Stored items:
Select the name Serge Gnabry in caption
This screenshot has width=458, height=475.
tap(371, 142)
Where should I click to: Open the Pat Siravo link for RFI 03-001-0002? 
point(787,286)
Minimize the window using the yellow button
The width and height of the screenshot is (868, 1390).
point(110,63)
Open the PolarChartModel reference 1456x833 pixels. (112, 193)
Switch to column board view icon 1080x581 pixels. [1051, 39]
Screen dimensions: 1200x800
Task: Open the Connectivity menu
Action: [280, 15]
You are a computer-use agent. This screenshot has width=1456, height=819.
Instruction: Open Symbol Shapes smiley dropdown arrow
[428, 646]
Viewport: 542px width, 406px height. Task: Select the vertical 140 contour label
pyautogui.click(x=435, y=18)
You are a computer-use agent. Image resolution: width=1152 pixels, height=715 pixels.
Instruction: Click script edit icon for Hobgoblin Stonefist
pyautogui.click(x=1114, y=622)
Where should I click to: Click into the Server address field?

## Written request
Copy out every line of the records above that contains the string "Where". Only matches with the same capitalization count.

## The reply
Where should I click to: Open the Pat Siravo link for RFI 03-001-0002? 
Where should I click to: Click into the Server address field?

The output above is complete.